*** Rows ***
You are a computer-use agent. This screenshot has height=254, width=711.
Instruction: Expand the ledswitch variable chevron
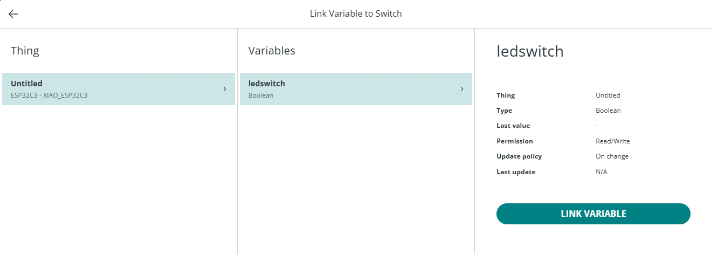pyautogui.click(x=462, y=89)
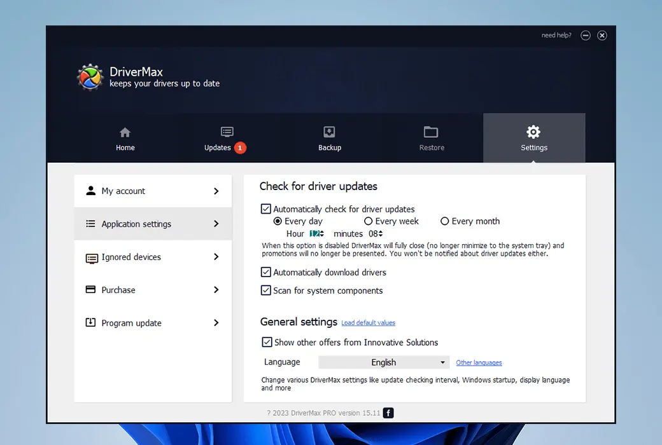This screenshot has height=445, width=662.
Task: Open the Restore folder icon
Action: 431,132
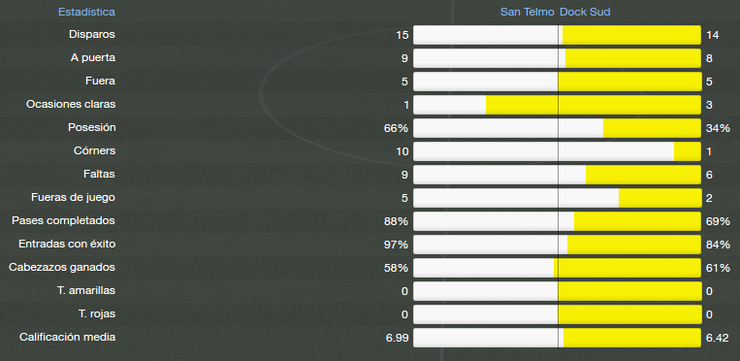
Task: Select the Pases completados label
Action: click(63, 220)
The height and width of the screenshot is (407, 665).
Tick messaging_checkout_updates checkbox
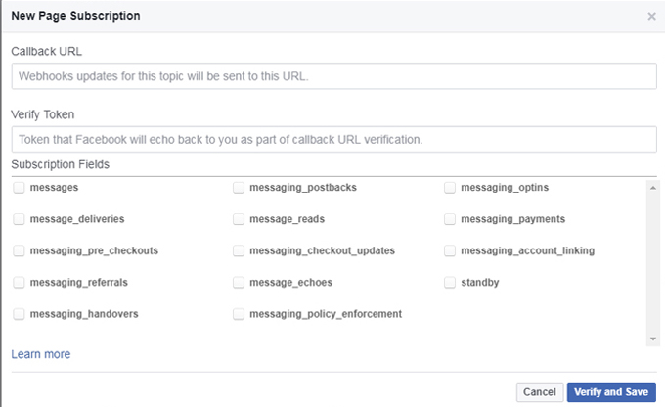[239, 250]
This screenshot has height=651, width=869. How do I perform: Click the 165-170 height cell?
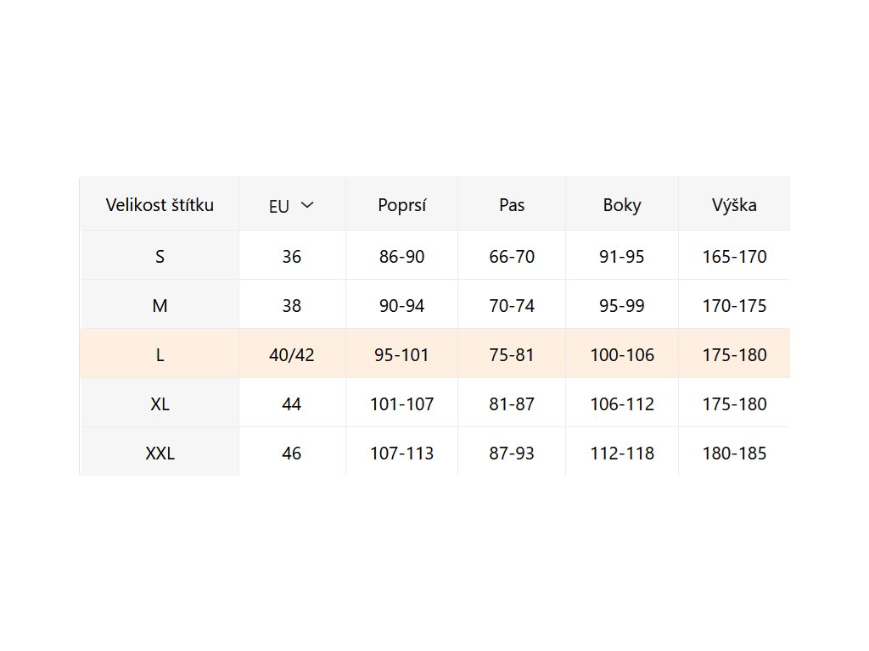[734, 256]
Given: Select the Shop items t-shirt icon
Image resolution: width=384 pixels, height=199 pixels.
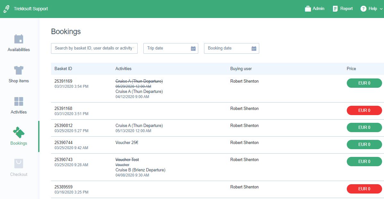Looking at the screenshot, I should (x=19, y=70).
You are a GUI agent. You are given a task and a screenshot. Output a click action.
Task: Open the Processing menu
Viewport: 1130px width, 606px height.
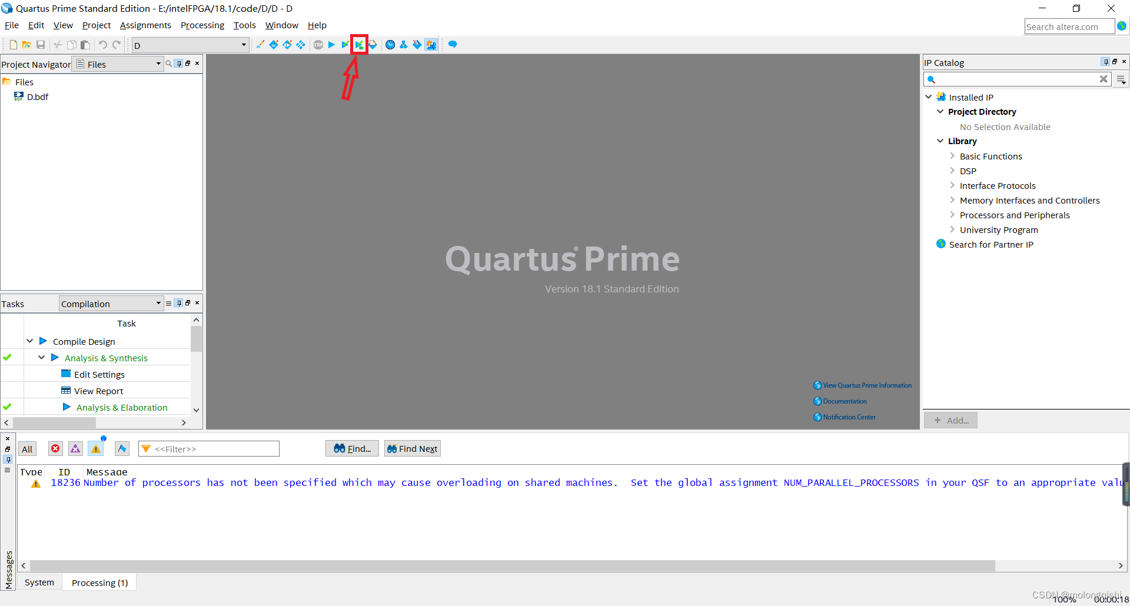coord(202,25)
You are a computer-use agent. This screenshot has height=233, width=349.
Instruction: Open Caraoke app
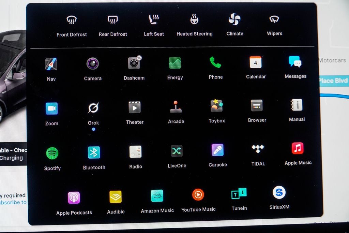(x=217, y=150)
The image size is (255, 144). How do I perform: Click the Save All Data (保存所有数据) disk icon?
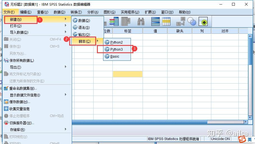point(6,60)
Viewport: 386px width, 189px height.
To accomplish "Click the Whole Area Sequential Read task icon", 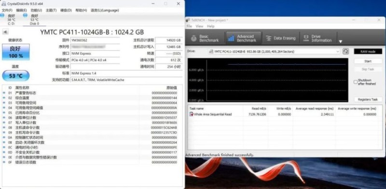I will pyautogui.click(x=191, y=114).
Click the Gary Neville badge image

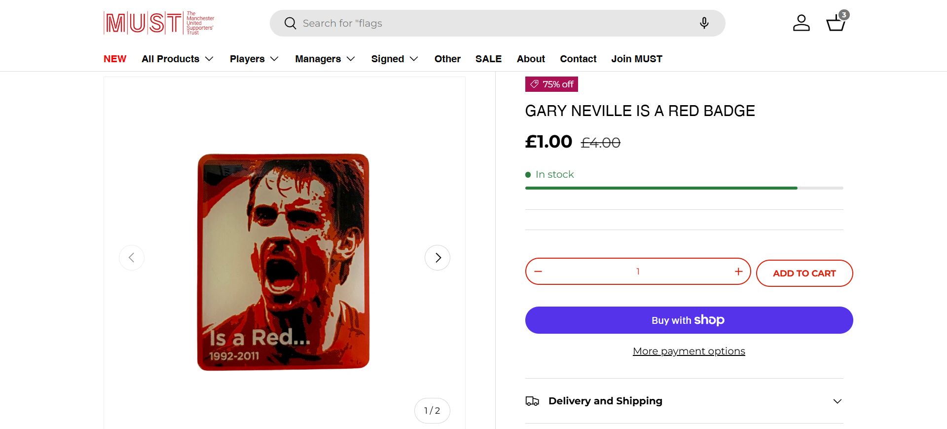(x=284, y=262)
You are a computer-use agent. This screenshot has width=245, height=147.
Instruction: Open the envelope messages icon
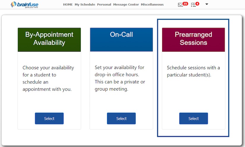pyautogui.click(x=180, y=5)
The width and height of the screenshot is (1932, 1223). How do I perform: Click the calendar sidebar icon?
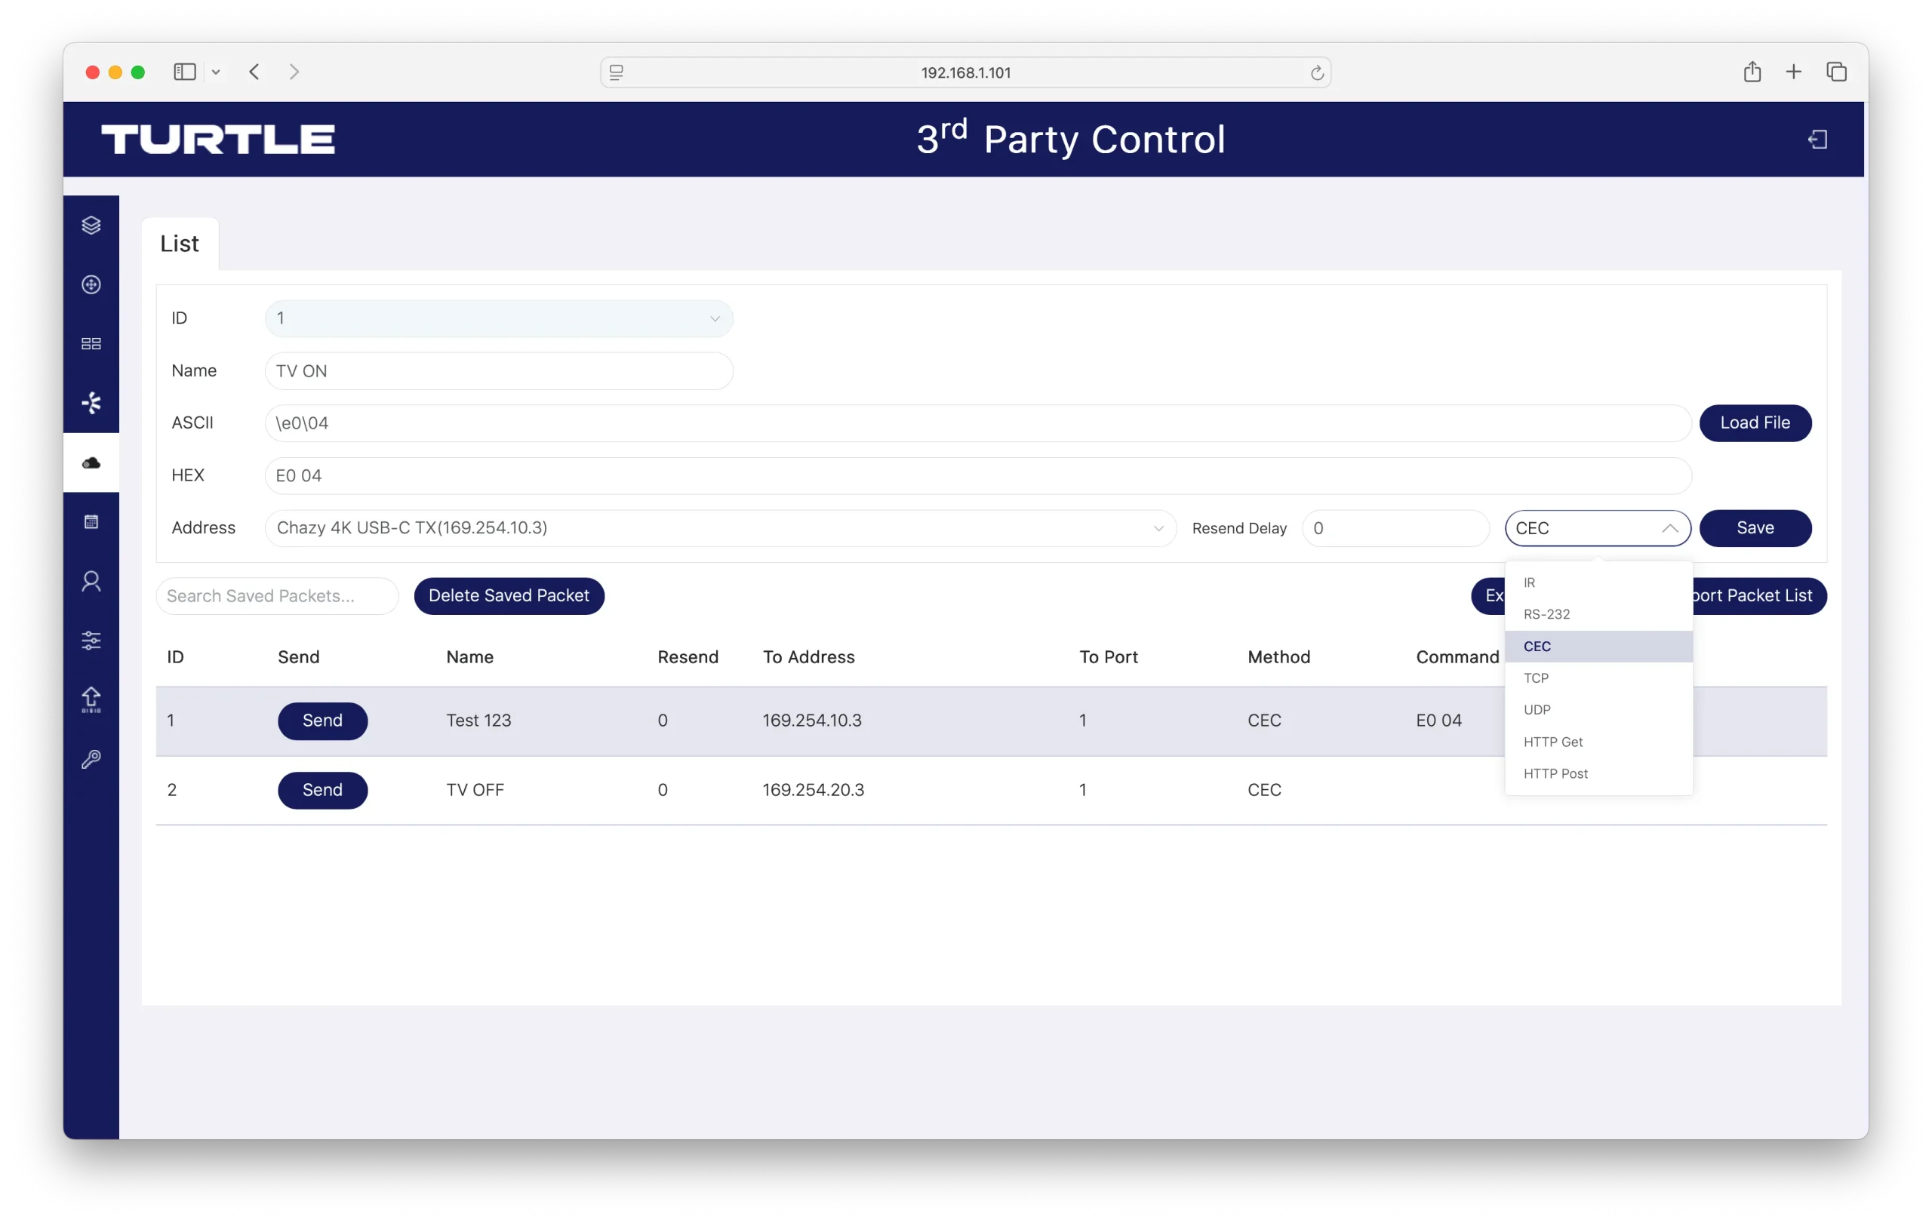click(91, 522)
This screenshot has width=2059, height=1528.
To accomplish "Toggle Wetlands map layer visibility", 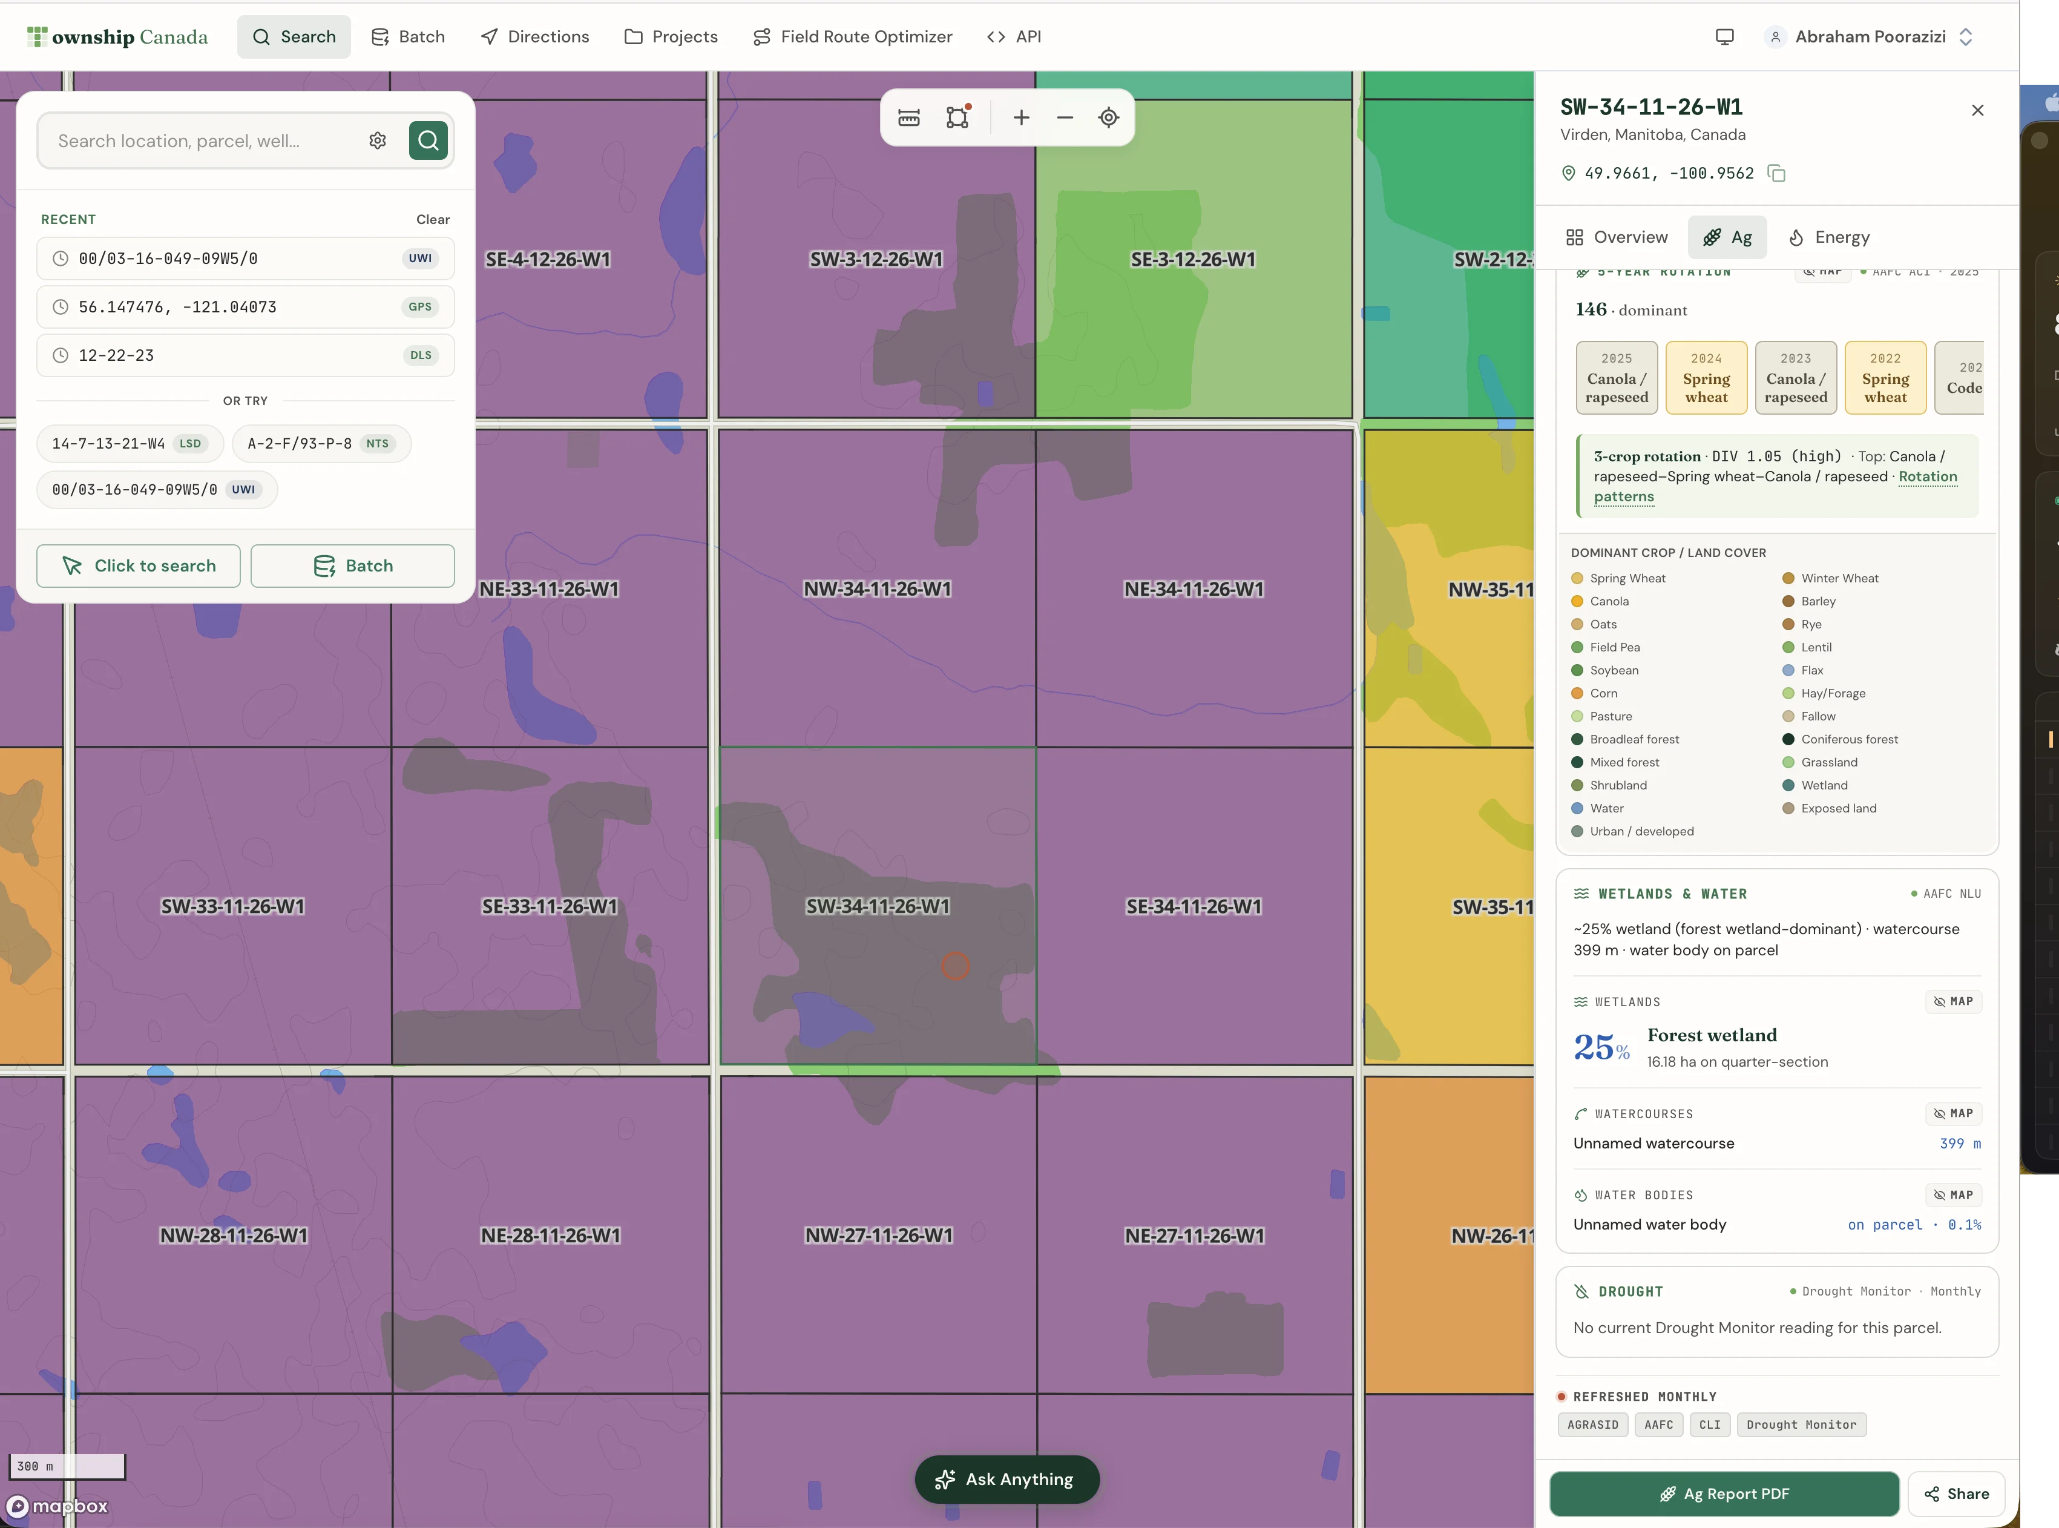I will pyautogui.click(x=1954, y=1002).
***
*What is needed:*
Count the lines in the entries above that contain the string "perform", matching case exactly, and reply with the number alone.

*Exercise response:*
3